## Compiti
**A.** Riassumi in due frasi il testo sul carcere.
**B.** Riscrivi il brano del testo sul carcere da "A questa domanda" a "a delinquere meno?", rinominando "Corte di Strasburgo" in "Corte europea dei diritti dell'uomo".

## Testo da leggere

+---+

Il problema non è limitato all’Italia. L’aumento della popolazione carceraria è ormai una costante in molti paesi occidentali. Negli ultimi trent’anni i detenuti sono cresciuti di oltre sei volte negli Stati Uniti e sono raddoppiati in molti paesi europei, fra cui Italia e Francia. Effetto automatico dell’aumento della popolazione carceraria è l’incremento sia delle persone alla prima esperienza di carcere sia dei recidivi. Di fronte a questo fenomeno è quindi lecito chiedersi se il carcere svolga o meno la sua funzione di "riabilitazione" o funga soltanto da parcheggio, dove soggetti ritenuti pericolosi o indesiderabili vengono isolati per un periodo più o meno lungo dal resto della società. In altre parole, la prima domanda è se il carcere riesca a favorire il reinserimento sociale o sia soltanto uno strumento di controllo attraverso l’incapacitation dei detenuti.
A questa domanda se ne aggiungono altre: la detenzione aiuta a ridurre la recidiva? E ancora: il carcere duro, inteso come condizioni inumane e degradanti (costate all’Italia la condanna da parte della Corte di Strasburgo), può indurre gli ex-detenuti a delinquere meno?

+---+

## Sezione dati
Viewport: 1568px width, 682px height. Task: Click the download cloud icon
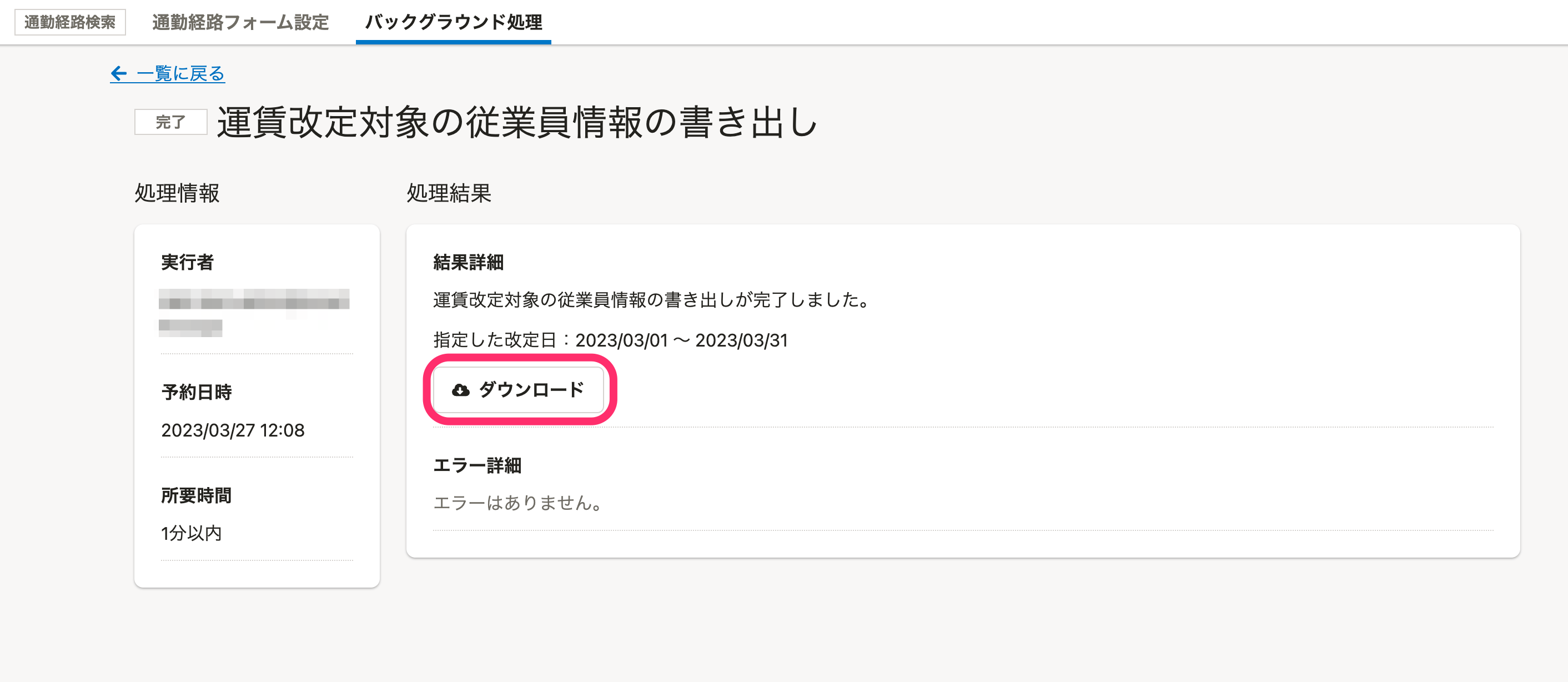(x=460, y=390)
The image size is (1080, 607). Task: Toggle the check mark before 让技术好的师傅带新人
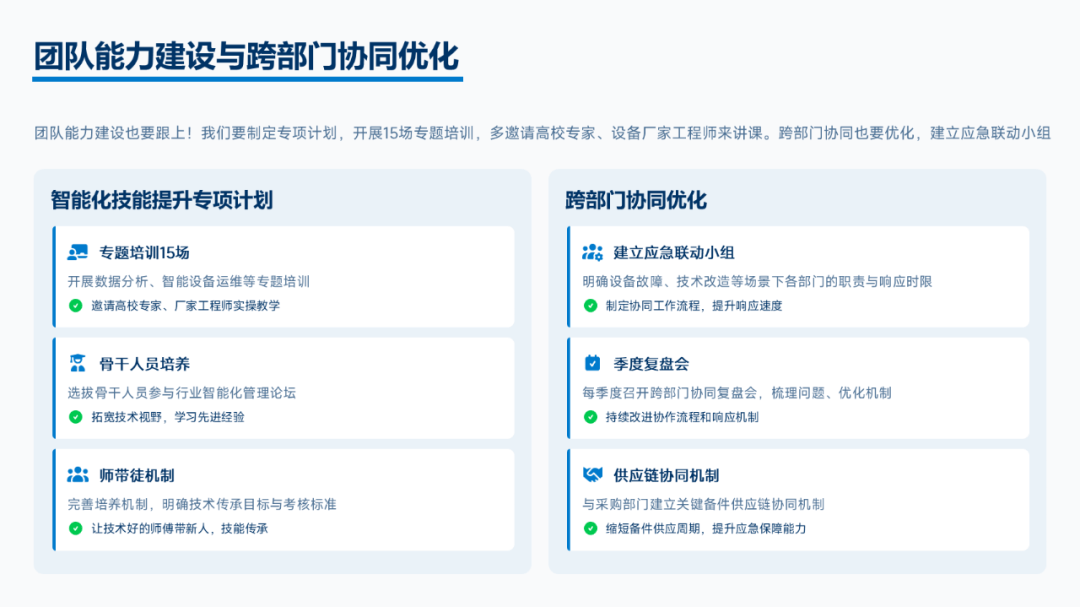coord(75,528)
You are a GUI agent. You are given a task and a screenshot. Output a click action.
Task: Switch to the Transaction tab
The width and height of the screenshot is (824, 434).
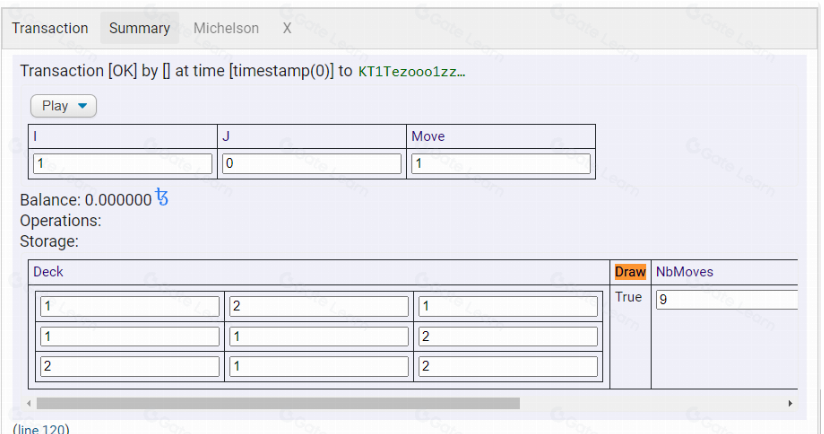coord(50,28)
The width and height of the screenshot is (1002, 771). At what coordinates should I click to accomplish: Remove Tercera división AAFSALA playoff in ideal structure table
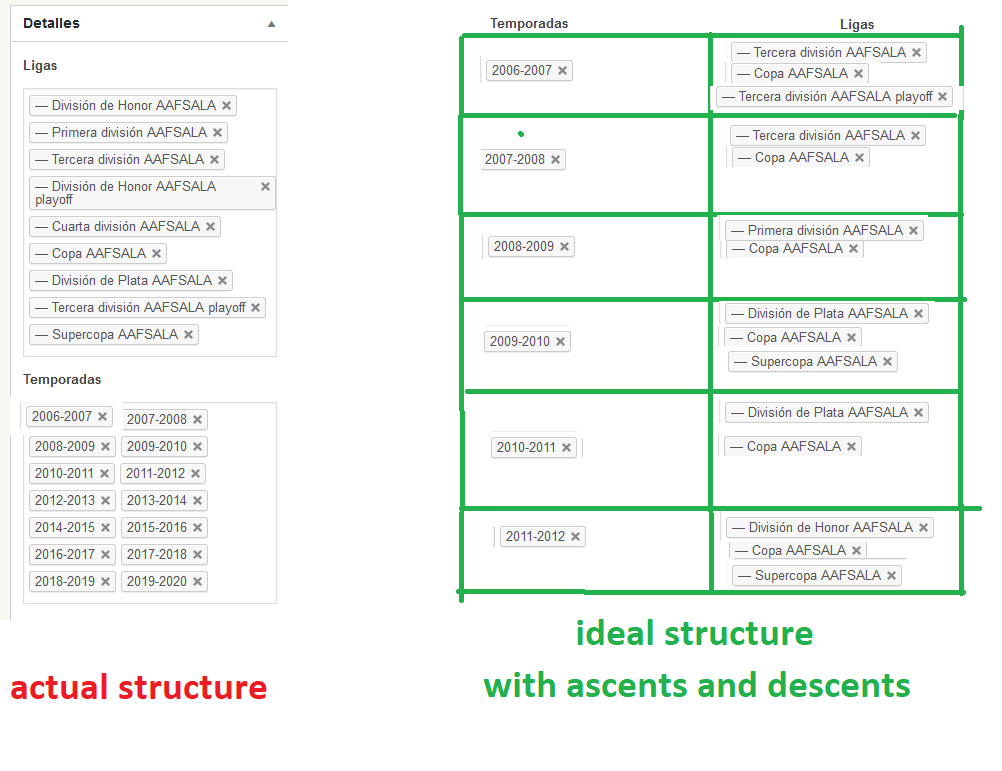(942, 97)
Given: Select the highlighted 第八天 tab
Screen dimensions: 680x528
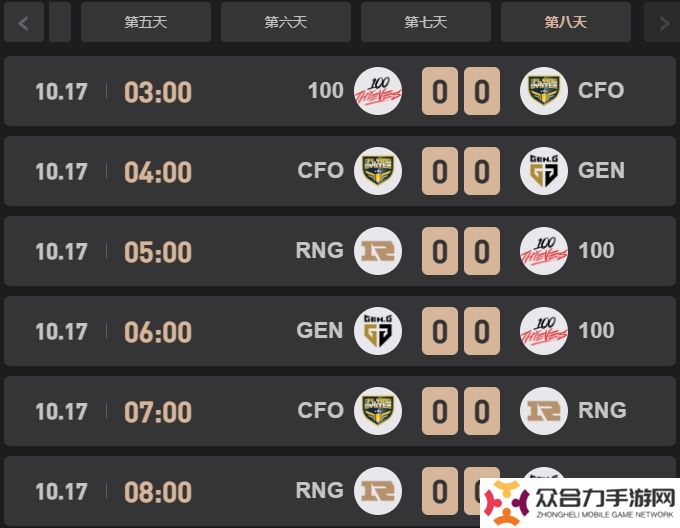Looking at the screenshot, I should (566, 22).
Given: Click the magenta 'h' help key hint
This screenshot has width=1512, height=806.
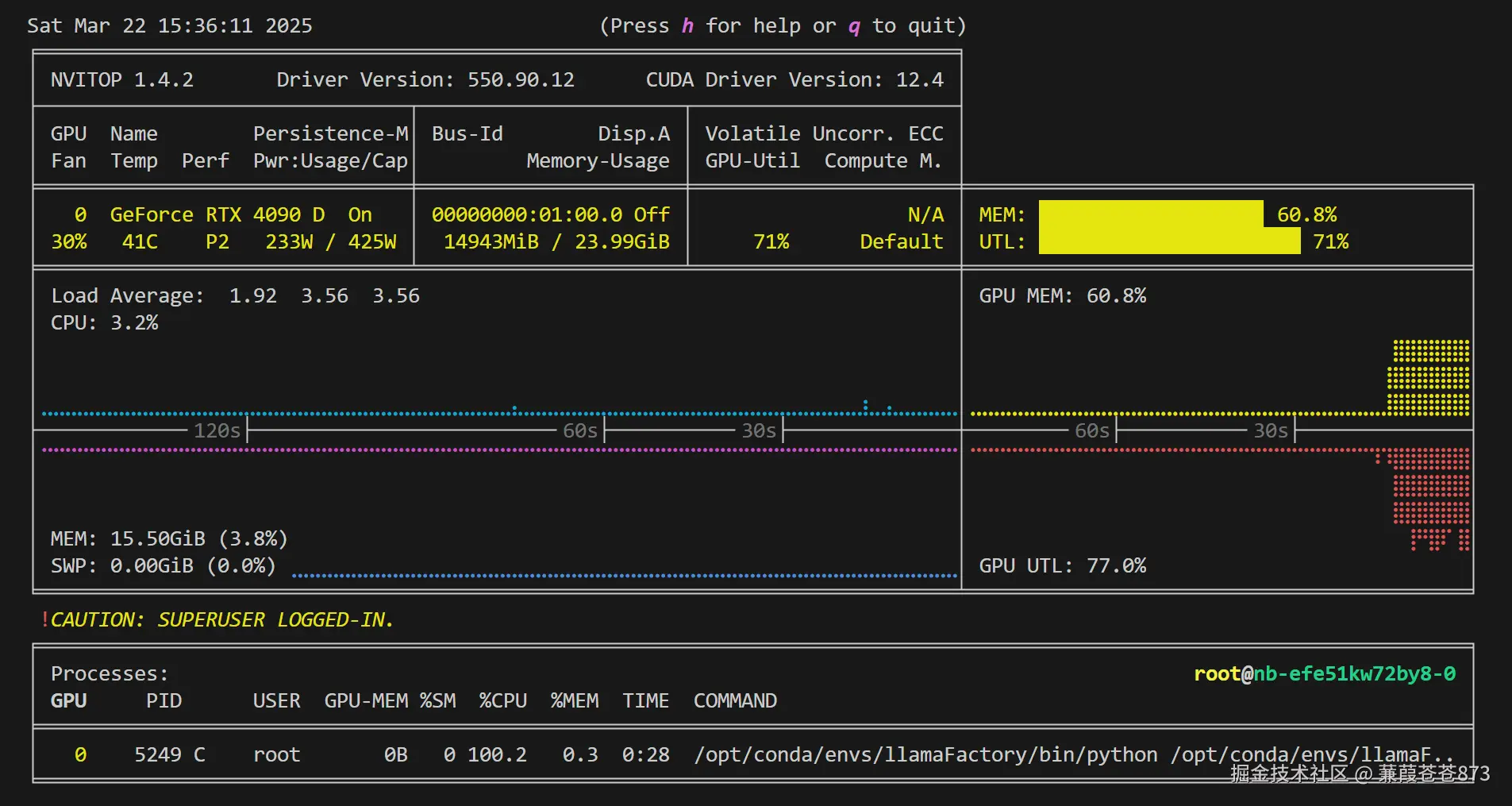Looking at the screenshot, I should pos(687,26).
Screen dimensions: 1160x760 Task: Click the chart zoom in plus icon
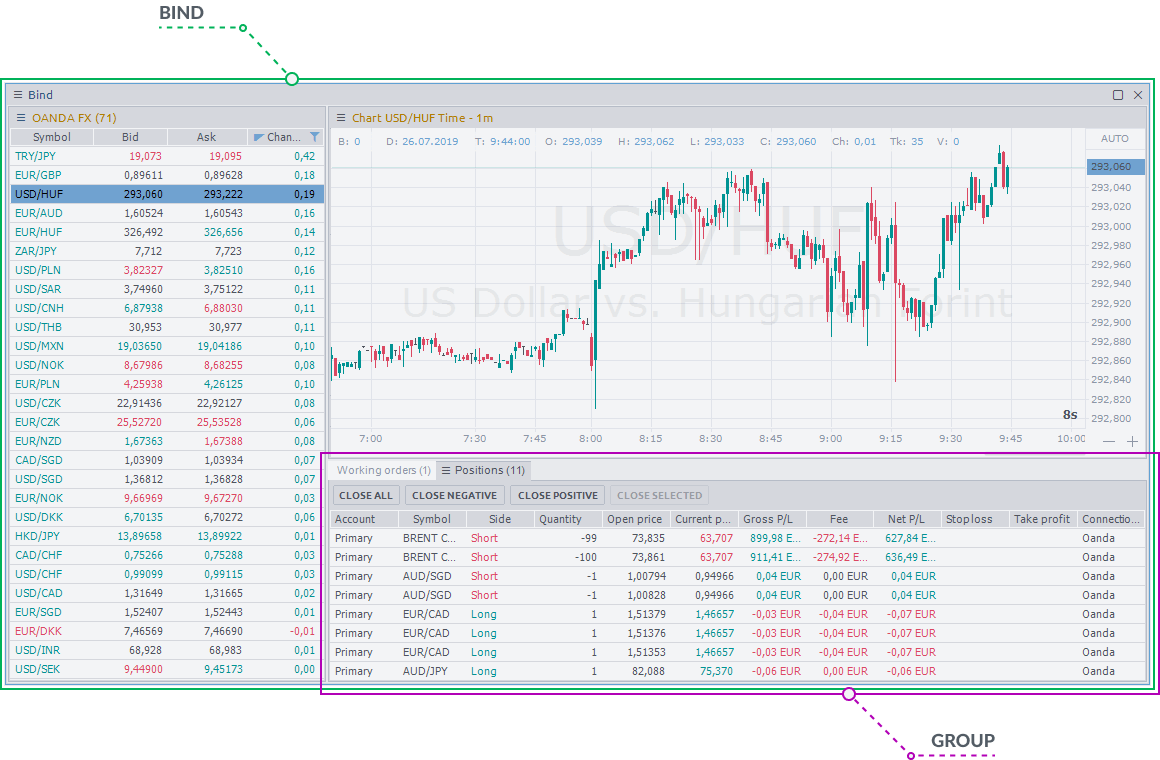click(x=1132, y=441)
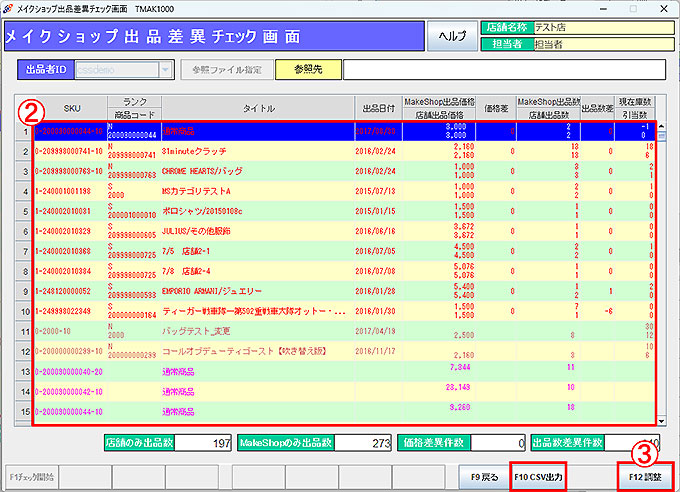The width and height of the screenshot is (680, 492).
Task: Click the SKU column header
Action: point(72,108)
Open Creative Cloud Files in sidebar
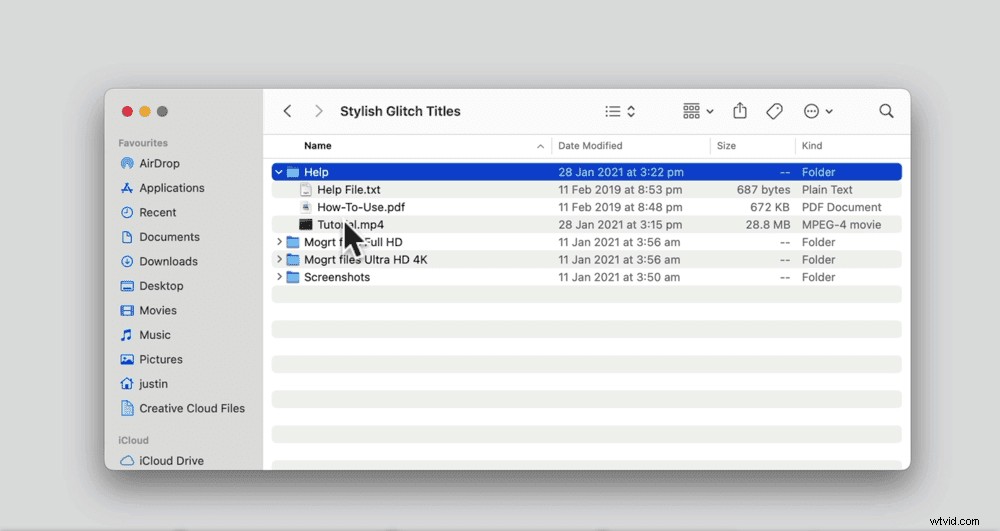The image size is (1000, 531). [x=191, y=408]
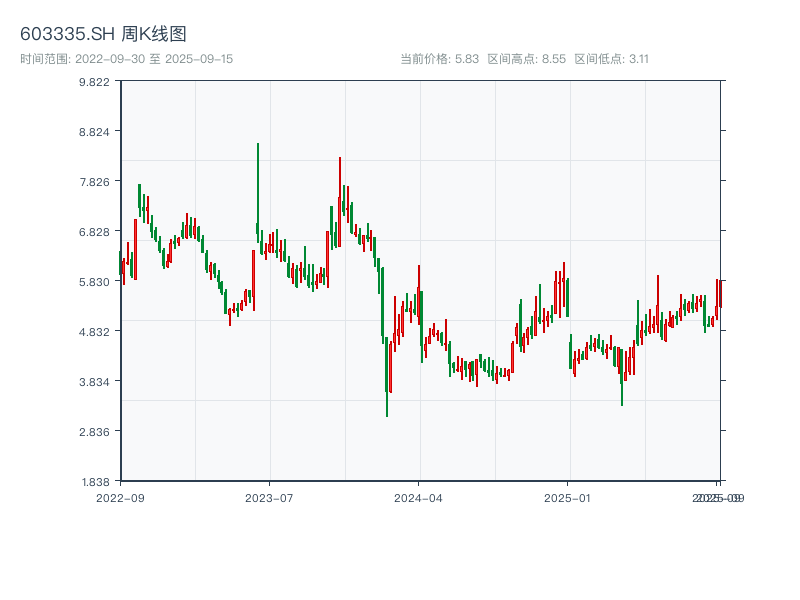Select the 时间范围 date range text
Screen dimensions: 800x600
(x=126, y=59)
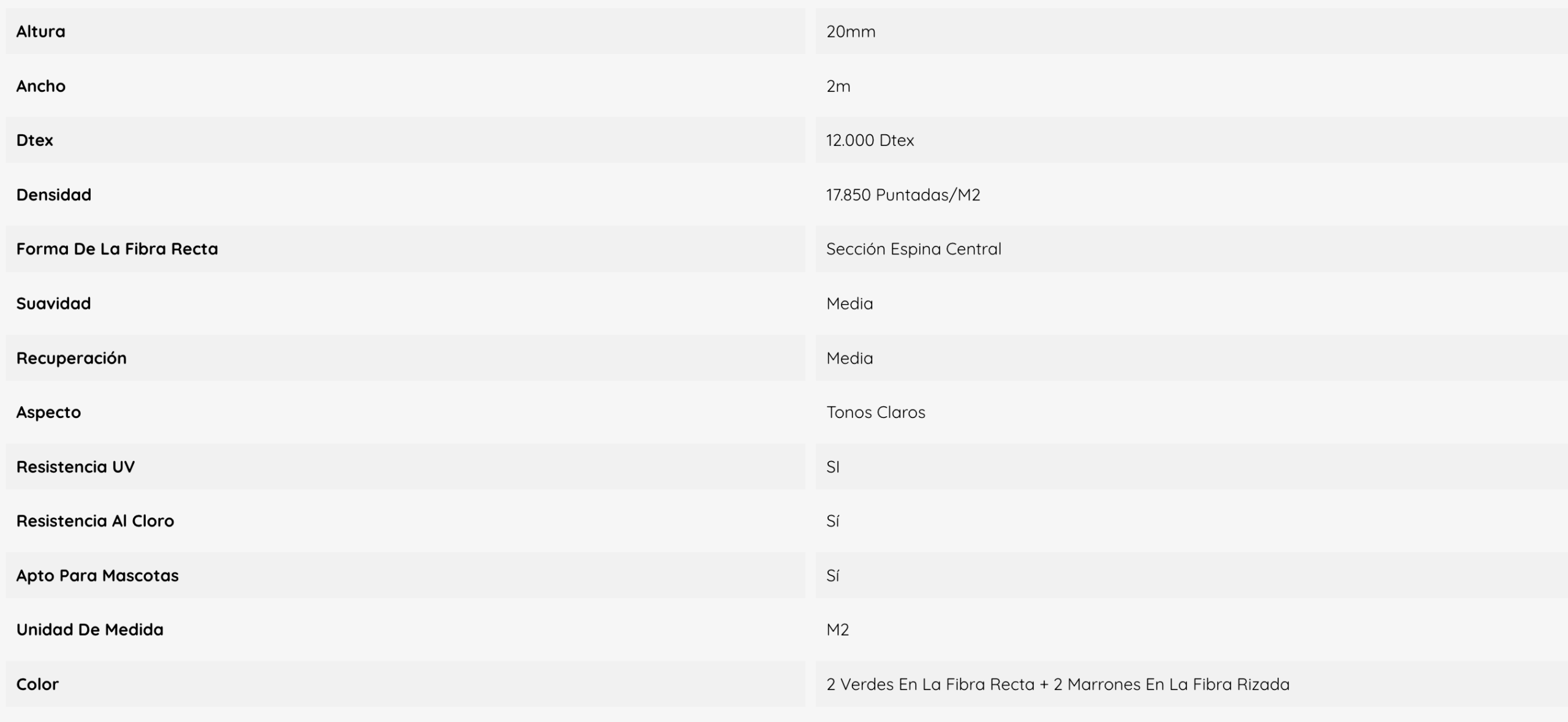The image size is (1568, 722).
Task: Select the Altura label cell
Action: [405, 31]
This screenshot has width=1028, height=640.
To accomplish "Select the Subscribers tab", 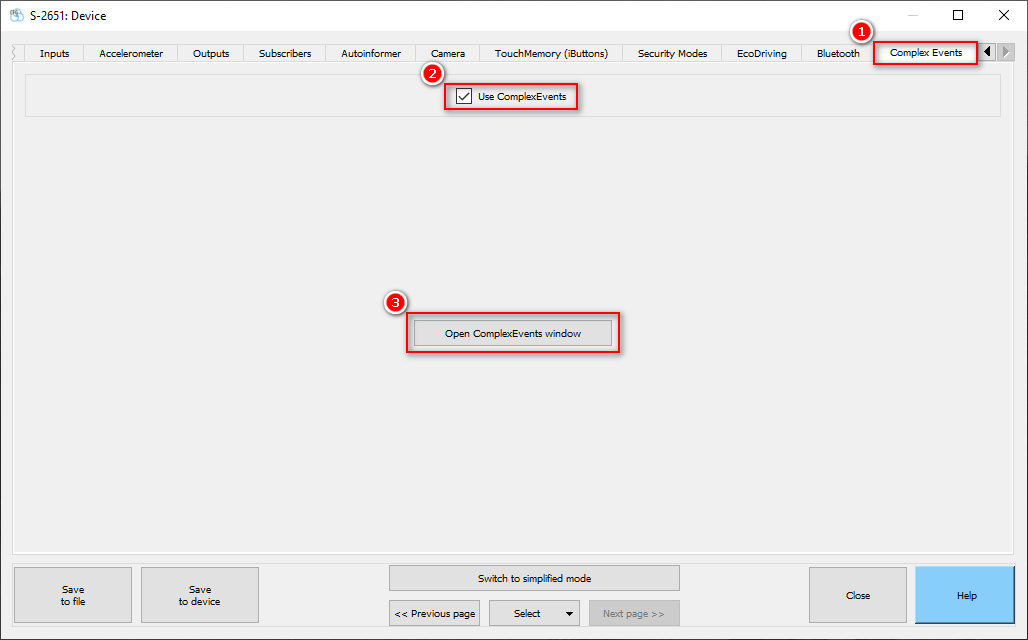I will [285, 54].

+---+

## Risposte
**A.** Negli ultimi trent'anni la popolazione carceraria è aumentata in molti paesi occidentali: è cresciuta di oltre sei volte negli Stati Uniti ed è raddoppiata in molti paesi europei, fra cui Italia e Francia. Ci si chiede quindi se il carcere favorisca il reinserimento sociale o serva soltanto a isolare e controllare i detenuti, se la detenzione riduca la recidiva e se il carcere duro possa indurre gli ex-detenuti a delinquere meno.

**B.**
A questa domanda se ne aggiungono altre: la detenzione aiuta a ridurre la recidiva? E ancora: il carcere duro, inteso come condizioni inumane e degradanti (costate all’Italia la condanna da parte della Corte europea dei diritti dell'uomo), può indurre gli ex-detenuti a delinquere meno?